Volkswagen officially announced the end of production for the first-generation Phaeton, which believe it or not, survived living for 14 years, despite piss-poor sales in America. It sold decently in Europe and was popular in Asia for the chauffeured lot, which is why they’re making a second generation model.
But if you remember, when the Phaeton first came out, along with it came a fancy new Transparent Factory in Dresden, Germany, where it later became the production grounds for not only the Phaeton, but the bare-bones parts for the first Bentley Continental GT and was spare production capacity for the Continental Flying Spur. That’s because both the Phaeton and the Continental GT were built on the same platform, and even used the same W12 engine.
So, because the first-generation’s Phaeton is coming to an end with production looking to be moved to Volkswagen’s other plant in Zwickau, what’s going to happen to the Transparent Factory?
According to the latest statement, Volkswagen will be converting the factory into a museum showcase for electromobility and sustainability. YAWN! Couldn’t they have done something more interesting with it?
Though because the plant is changing purpose those involved and who will continue to be involved with the next-gen Phaeton are being required to relocate closer to Zwickau.
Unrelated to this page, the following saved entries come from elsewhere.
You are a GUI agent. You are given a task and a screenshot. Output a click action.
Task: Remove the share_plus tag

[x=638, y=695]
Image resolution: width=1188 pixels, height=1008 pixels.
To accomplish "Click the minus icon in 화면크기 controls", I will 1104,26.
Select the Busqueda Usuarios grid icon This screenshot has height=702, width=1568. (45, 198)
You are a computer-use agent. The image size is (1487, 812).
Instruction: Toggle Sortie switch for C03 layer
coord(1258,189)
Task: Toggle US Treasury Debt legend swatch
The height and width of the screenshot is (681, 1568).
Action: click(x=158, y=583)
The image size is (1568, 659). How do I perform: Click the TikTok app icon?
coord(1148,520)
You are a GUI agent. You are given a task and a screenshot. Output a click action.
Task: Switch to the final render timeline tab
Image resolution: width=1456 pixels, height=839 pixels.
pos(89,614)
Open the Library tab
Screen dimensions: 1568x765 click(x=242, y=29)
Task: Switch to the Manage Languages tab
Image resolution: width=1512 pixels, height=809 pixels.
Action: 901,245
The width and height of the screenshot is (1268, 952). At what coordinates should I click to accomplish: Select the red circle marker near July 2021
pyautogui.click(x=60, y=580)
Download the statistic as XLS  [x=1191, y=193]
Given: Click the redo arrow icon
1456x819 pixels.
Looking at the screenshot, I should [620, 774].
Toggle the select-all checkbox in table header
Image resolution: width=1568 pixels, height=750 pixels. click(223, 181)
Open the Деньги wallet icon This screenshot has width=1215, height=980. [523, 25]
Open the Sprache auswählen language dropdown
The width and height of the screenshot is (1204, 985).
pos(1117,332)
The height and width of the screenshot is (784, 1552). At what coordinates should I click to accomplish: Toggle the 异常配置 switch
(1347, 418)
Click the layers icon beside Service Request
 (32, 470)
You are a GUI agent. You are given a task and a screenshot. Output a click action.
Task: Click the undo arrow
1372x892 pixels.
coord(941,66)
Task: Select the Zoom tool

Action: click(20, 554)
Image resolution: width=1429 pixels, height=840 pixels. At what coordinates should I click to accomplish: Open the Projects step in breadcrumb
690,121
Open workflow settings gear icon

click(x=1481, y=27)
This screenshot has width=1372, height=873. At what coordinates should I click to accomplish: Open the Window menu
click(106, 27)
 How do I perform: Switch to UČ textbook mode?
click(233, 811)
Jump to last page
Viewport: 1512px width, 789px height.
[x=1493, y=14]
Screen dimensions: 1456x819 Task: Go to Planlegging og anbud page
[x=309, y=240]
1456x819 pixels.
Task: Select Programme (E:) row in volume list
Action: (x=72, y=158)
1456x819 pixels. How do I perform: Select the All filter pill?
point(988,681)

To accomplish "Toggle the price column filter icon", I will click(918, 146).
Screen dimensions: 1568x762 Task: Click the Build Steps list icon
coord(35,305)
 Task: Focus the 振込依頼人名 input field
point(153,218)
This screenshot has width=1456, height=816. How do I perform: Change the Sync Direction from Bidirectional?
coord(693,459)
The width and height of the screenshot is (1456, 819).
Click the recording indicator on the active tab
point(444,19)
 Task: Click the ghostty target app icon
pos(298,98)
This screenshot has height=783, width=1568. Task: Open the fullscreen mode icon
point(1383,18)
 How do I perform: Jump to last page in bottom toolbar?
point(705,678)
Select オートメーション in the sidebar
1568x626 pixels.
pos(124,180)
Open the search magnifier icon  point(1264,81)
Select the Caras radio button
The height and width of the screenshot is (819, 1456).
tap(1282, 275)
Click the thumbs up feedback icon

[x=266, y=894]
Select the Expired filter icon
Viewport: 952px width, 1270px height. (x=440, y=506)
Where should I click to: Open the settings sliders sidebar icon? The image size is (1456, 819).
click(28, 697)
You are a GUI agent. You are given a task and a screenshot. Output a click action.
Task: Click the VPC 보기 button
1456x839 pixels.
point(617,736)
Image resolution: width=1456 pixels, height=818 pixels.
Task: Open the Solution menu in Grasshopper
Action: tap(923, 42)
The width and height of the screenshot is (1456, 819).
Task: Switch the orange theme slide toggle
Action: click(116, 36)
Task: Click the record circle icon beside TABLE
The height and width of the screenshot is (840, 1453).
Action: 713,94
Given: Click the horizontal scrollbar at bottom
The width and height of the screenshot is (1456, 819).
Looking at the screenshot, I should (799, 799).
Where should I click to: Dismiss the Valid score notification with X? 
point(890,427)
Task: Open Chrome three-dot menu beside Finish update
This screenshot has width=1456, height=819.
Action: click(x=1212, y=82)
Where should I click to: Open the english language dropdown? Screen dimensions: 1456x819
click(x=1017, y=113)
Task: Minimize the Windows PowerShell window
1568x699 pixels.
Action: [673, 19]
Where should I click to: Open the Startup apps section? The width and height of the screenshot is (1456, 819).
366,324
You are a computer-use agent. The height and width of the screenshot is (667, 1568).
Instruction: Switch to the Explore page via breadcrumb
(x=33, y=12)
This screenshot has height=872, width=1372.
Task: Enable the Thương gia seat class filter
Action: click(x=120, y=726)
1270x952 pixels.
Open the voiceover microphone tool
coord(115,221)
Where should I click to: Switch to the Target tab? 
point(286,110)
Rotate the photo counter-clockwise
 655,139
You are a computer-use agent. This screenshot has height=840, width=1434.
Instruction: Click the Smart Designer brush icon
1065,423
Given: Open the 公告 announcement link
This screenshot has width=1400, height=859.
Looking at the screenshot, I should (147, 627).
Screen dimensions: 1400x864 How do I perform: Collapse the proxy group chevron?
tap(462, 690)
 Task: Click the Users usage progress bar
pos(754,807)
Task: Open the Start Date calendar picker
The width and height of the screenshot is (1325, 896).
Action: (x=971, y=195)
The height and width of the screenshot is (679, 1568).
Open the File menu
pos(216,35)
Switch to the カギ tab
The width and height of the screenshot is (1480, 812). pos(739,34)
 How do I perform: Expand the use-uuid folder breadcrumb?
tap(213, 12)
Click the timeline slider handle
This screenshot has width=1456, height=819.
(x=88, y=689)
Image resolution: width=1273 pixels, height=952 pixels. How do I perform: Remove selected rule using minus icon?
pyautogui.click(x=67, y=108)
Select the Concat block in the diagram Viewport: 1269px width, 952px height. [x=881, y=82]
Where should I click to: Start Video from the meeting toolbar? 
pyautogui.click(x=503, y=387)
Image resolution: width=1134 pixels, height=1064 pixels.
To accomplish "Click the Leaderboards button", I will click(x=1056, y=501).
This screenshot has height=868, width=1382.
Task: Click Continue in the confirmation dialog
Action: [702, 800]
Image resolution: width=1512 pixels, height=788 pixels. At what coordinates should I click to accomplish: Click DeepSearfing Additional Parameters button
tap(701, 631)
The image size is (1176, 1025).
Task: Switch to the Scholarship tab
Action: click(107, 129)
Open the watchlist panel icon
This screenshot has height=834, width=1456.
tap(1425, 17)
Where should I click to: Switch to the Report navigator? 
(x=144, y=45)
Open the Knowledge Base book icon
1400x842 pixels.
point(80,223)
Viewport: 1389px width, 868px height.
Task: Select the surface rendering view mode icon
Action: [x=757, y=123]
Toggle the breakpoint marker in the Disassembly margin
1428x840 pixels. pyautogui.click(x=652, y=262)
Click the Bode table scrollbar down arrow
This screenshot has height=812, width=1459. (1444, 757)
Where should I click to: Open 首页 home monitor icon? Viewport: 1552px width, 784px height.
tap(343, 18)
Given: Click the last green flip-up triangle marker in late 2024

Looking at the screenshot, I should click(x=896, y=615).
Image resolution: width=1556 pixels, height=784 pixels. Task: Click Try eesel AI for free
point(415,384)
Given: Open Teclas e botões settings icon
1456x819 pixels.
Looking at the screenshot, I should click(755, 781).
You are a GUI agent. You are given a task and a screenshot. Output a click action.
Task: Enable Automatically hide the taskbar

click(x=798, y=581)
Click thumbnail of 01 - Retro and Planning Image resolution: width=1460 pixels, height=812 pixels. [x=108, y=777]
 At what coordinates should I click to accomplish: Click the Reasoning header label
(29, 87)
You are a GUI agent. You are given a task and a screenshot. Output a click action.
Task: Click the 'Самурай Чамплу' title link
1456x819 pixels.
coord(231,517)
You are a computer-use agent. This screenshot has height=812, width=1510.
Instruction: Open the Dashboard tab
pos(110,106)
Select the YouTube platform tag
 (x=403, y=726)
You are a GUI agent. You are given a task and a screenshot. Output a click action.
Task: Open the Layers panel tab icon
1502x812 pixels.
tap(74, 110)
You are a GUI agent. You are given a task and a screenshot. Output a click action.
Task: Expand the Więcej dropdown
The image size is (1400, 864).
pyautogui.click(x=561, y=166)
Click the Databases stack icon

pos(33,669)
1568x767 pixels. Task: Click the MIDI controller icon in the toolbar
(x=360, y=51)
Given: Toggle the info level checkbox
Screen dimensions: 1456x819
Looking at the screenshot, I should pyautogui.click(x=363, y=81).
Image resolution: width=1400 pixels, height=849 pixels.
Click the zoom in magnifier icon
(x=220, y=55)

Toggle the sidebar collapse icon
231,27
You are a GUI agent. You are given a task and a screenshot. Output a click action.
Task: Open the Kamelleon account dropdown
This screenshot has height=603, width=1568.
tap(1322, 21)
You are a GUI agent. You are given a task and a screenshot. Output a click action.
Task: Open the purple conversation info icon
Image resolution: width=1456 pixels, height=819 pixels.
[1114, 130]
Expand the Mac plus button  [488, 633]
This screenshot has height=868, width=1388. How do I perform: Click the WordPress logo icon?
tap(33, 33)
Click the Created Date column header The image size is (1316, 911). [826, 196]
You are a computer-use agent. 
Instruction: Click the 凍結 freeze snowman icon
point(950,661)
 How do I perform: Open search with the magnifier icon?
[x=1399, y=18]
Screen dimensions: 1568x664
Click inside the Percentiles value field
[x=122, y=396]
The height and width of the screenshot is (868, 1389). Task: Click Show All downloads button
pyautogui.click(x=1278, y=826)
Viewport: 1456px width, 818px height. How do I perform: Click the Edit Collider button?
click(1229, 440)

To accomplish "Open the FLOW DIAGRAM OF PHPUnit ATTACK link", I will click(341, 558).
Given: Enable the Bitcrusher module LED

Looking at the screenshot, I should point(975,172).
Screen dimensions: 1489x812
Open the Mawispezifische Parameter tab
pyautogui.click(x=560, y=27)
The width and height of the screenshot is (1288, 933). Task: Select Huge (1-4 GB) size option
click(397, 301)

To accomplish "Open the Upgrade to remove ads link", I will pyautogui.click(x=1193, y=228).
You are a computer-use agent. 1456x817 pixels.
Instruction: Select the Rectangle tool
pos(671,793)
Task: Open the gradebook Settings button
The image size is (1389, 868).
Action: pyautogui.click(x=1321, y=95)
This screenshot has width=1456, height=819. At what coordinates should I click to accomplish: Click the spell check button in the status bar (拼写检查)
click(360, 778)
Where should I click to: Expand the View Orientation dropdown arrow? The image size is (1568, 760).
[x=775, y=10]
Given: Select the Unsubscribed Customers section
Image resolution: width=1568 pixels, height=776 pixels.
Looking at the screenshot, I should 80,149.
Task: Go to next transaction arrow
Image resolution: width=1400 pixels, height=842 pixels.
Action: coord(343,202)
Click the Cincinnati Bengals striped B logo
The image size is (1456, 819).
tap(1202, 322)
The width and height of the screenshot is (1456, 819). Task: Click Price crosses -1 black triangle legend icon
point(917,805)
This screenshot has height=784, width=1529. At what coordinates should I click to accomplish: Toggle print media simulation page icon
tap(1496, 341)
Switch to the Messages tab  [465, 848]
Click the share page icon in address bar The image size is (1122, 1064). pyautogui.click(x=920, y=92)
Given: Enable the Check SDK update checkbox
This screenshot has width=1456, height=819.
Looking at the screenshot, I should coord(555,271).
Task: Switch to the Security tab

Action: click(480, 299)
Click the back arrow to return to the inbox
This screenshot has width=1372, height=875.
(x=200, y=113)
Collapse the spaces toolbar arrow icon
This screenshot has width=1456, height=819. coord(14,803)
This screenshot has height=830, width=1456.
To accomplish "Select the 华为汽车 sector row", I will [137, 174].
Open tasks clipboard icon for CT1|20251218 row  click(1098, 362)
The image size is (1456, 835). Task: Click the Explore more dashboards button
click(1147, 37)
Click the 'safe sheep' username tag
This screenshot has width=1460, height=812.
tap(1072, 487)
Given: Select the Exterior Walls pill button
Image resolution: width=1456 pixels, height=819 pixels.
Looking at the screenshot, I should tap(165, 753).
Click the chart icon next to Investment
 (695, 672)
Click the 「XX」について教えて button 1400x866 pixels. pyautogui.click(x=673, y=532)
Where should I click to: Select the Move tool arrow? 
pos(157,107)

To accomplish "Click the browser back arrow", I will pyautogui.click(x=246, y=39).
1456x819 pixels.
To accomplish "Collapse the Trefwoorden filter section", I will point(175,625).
Now, as much as Volkswagen could be the butt of many jokes, including the Phaeton itself for being an overpriced, over-engineered Passat for anyone crazy enough to buy a $70,000 Volkswagen, it was still a hugely remarkable project completed by the hands of the insane former CEO of Volkswagen AG, Ferdinand Piech. It was one that was truly reflective and representative of Germany’s obsession with exquisite and precise engineering that the European country is known for, hence the Phaeton’s insane price.
So it’s kind of sad to see the Transparent Factory get retired to other duties while the Phaeton gets phased out, because it pretty much marks the end of the era of Ferdinand Piech who is highly credited for building companies like Audi, and the rest of Volkswagen AG’s sub-brands into the companies that they are today. Those are no small feats.
It was a good run, Transparent Factory.